A randomized trial of telemedicine efficacy and safety for nonacute headaches

Neurology. 2017 Jul 11;89(2):153-162. doi: 10.1212/WNL.0000000000004085. Epub 2017 Jun 14.

Abstract

Objective: To evaluate long-term treatment efficacy and safety of one-time telemedicine consultations for nonacute headaches.

Methods: We randomized, allocated, and consulted nonacute headache patients via telemedicine (n = 200) or in a traditional manner (n = 202) in a noninferiority trial. Efficacy endpoints, assessed by questionnaires at 3 and 12 months, included change from baseline in Headache Impact Test-6 (HIT-6) (primary endpoint) and pain intensity (visual analogue scale [VAS]) (secondary endpoint). The primary safety endpoint, assessed via patient records, was presence of secondary headache within 12 months after consultation.

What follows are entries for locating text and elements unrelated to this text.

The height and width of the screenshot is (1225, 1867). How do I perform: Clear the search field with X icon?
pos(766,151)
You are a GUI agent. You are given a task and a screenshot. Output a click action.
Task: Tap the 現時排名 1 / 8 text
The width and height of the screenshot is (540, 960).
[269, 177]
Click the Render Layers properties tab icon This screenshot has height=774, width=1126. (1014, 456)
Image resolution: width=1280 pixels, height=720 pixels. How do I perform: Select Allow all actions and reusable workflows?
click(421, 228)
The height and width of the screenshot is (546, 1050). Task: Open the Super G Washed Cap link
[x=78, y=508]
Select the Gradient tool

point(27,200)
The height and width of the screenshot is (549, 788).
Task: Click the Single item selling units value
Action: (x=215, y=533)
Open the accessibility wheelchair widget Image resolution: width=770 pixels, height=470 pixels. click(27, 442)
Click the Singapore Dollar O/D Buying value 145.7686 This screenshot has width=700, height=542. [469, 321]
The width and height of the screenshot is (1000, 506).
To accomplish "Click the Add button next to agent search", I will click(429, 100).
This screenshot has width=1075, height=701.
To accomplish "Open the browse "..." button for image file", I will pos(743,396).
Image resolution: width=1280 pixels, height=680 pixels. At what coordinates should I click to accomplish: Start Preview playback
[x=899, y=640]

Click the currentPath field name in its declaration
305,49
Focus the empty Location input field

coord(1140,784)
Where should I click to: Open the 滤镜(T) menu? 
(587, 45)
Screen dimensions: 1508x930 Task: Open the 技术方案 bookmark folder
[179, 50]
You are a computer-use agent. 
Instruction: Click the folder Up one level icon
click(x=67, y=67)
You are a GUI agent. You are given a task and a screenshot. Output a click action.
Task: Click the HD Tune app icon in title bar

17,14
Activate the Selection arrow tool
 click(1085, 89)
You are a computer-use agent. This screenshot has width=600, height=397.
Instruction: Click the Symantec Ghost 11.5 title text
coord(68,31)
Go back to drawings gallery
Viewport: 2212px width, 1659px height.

Results: We found no differences between telemedicine and traditional consultations in HIT-6 (p = 0.84) or VAS (p = 0.64) over 3 periods. The absolute difference in HIT-6 from baseline was 0.3 (95% confidence interval [CI] -1.26 to 1.82, p = 0.72) at 3 months and 0.2 (95% CI -1.98 to 1.58, p = 0.83) at 12 months. The absolute change in VAS was 0.4 (95% CI -0.93 to 0.22, p = 0.23) after 3 months and 0.3 (95% CI -0.94 to 0.29, p = 0.30) at 12 months. We found one secondary headache in each group at 12 months. The estimated number of consultations needed to miss one secondary headache with the use of telemedicine was 20,200.

Conclusion: Telemedicine consultation for nonacute headache is as efficient and safe as a traditional consultation.

Clinicaltrialsgov identifier: NCT02270177.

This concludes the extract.